While France struggled to reclaim Francia after the collapse of the Frankish kingdom, Auvergne happily snapped up neighbouring lordships and counties with virtually no opposition. During the Albigensian War (1209-1218) it sided with Aragon, though was less supportive of the Cathar heretics, and defeated France at the Battle of Roanne, virtually securing Aragon's eventual victory. After the subsequent division of the Languedoc confirmed it as the largest French state the dukes were courted heavily by the Holy Roman Empire, seeing them as a powerful balance to French, and in time, Aragonese power.

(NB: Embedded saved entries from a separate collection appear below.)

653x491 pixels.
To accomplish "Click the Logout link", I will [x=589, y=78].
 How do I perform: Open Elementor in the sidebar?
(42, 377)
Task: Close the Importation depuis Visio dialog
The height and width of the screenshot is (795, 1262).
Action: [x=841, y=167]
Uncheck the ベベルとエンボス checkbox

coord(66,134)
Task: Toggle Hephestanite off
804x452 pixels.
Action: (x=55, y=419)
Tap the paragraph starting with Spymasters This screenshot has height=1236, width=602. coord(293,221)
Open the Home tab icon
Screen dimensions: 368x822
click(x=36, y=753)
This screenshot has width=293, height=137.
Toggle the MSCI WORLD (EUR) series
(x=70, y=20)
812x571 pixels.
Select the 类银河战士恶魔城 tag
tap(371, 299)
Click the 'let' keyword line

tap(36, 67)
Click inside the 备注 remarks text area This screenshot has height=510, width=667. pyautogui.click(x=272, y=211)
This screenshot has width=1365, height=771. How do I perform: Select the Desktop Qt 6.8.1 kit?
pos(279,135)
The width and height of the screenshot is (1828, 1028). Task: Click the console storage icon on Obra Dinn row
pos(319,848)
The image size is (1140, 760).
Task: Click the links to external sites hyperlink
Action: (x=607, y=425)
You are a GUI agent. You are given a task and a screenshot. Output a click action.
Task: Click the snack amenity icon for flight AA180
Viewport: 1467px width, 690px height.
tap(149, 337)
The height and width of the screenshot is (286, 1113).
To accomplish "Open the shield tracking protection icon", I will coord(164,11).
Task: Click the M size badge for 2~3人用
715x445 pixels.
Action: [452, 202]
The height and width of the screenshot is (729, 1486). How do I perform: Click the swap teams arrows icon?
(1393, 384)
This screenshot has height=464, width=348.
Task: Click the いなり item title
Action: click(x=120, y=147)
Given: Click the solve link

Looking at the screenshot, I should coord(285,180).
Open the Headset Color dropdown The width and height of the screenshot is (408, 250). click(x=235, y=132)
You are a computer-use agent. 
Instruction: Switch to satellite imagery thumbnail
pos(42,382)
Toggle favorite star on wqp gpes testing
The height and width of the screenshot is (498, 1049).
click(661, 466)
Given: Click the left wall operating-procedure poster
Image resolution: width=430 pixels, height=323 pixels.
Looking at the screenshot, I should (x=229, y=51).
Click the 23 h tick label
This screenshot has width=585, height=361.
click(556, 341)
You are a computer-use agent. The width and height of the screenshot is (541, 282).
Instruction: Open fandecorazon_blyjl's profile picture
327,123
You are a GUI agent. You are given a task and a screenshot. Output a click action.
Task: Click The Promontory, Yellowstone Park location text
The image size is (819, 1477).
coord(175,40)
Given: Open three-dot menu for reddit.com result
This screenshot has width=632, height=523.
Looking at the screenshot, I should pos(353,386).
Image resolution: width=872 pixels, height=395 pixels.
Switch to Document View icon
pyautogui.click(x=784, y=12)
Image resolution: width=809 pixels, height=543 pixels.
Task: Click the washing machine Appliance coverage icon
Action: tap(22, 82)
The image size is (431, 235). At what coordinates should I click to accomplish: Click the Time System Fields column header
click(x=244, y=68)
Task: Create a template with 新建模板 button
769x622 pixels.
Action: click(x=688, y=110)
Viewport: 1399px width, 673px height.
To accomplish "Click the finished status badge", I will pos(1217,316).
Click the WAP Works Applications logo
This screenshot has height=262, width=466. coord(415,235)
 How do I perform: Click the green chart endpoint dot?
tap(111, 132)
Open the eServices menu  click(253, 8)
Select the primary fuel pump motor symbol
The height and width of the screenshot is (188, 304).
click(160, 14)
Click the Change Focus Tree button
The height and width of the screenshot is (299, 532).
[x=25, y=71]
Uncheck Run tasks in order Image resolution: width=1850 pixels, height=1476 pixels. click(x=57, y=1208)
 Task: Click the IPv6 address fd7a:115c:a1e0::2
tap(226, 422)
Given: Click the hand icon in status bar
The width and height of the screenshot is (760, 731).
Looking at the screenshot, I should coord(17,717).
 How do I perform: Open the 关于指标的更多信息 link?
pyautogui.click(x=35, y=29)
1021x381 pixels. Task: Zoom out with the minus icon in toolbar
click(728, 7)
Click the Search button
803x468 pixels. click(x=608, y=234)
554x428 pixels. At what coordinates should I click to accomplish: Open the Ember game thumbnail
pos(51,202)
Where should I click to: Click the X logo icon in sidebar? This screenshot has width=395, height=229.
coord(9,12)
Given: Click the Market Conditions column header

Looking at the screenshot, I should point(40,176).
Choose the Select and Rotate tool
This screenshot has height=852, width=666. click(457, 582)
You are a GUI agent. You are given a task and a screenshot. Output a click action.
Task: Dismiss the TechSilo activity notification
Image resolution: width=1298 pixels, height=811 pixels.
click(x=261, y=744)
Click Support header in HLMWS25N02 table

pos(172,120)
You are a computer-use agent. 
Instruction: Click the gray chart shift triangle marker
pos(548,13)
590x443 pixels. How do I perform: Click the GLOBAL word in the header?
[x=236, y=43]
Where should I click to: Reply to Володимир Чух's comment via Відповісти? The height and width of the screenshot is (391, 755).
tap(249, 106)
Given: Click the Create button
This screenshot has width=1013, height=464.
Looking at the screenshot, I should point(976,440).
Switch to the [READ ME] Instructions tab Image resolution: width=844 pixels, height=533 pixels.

As a result of Imperial subsidy it often sided with Arles during its frequent Burgundian wars and was a firm ally of the Luxembourg's as they began to eat into France. A plot with Luxembourg in 1504 to usurp the French king and install the Auvergne dukes as rulers of Francia came to nothing except making them pariahs within the kingdom and dangerously close to complete military defeat. However the reformation and the subsequent conversion of the dukes to Lutheranism altered the diplomatic landscape. Surrounded by Catholic territory it began to rely more and more on the goodwill of Aragon and assistance from German Lutheran states. Whilst holding back from joining the Schmalkaldic League, despite offers of subsidy, it followed Aragon into the Fifty Years War in 1639 but was militarily outclassed by Luxembourg and had to cede various territories to Burgundy.
Auvergne's power slowly waned as its neighbours grew in strength and population and it has always remained a largely agricultural country. As its usefulness to the Empire disappeared it began a series of actions that would bring it much more into line with Francian community until the point it stood shoulder to shoulder with France in opposing the Iberian Revolution.